Posted on : 26,Aug 2016 7042

Spark Window functions - Sort, Lead, Lag, Rank, Trend Analysis

This tech blog demonstrates how to use functions like withColumn, lead, lag, Level etc using Spark. Spark dataframe is an sql abstract layer on spark core functionalities. This enable user to write SQL on distributed data. Spark SQL supports hetrogenous file formats including JSON, XML, CSV , TSV etc.

In this blog we have a quick overview of how to use spark SQL and dataframes for common use cases in SQL world.For the sake of simplicity we will deal with a single file which is CSV format.

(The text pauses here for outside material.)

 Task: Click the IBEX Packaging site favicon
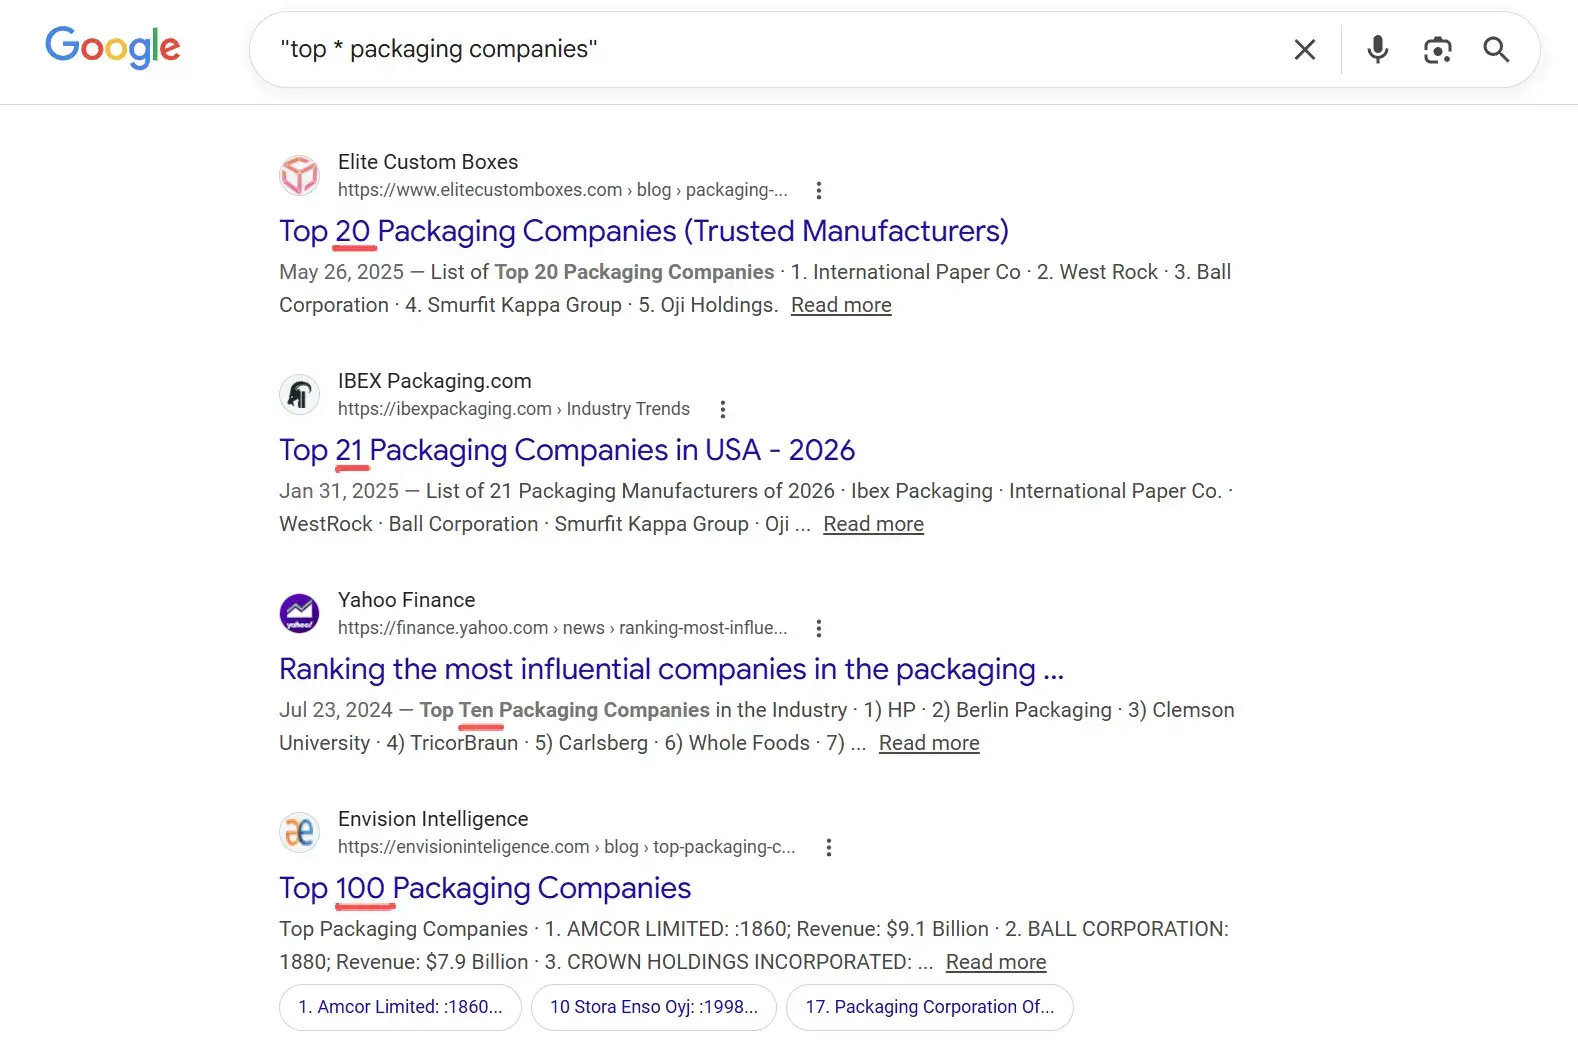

File has four fields, employeeID, employeeName, salary, salaryDate


1,John,1000,01/01/2016
1,John,2000,02/01/2016
1,John,1000,03/01/2016
1,John,2000,04/01/2016
1,John,3000,05/01/2016
1,John,1000,06/01/2016

Save this file as emp.dat.

In the first step we will create a spark dataframe using , spark CSV package from databricks.

val sqlCont = new HiveContext(sc)
//Define a schema for file
val schema = StructType(Array(StructField("EmpId", IntegerType, false),
StructField("EmpName", StringType, false),
StructField("Salary", DoubleType, false),
StructField("SalaryDate", DateType, false)))
//Apply Shema and read data to a dataframe
val myDF = sqlCont.read.format("com.databricks.spark.csv")
.option("header", "false")
.option("dateFormat", "MM/dd/yyyy")
.schema(schema)
.load("src/resources/data/employee_salary.dat")
//Show dataframe
myDF.show()

myDF is the dataframe used in remaining excercise. Since myDF is used repeatedly it is recommended to persist it so that it does not need to be reevaluated.

myDF.persist()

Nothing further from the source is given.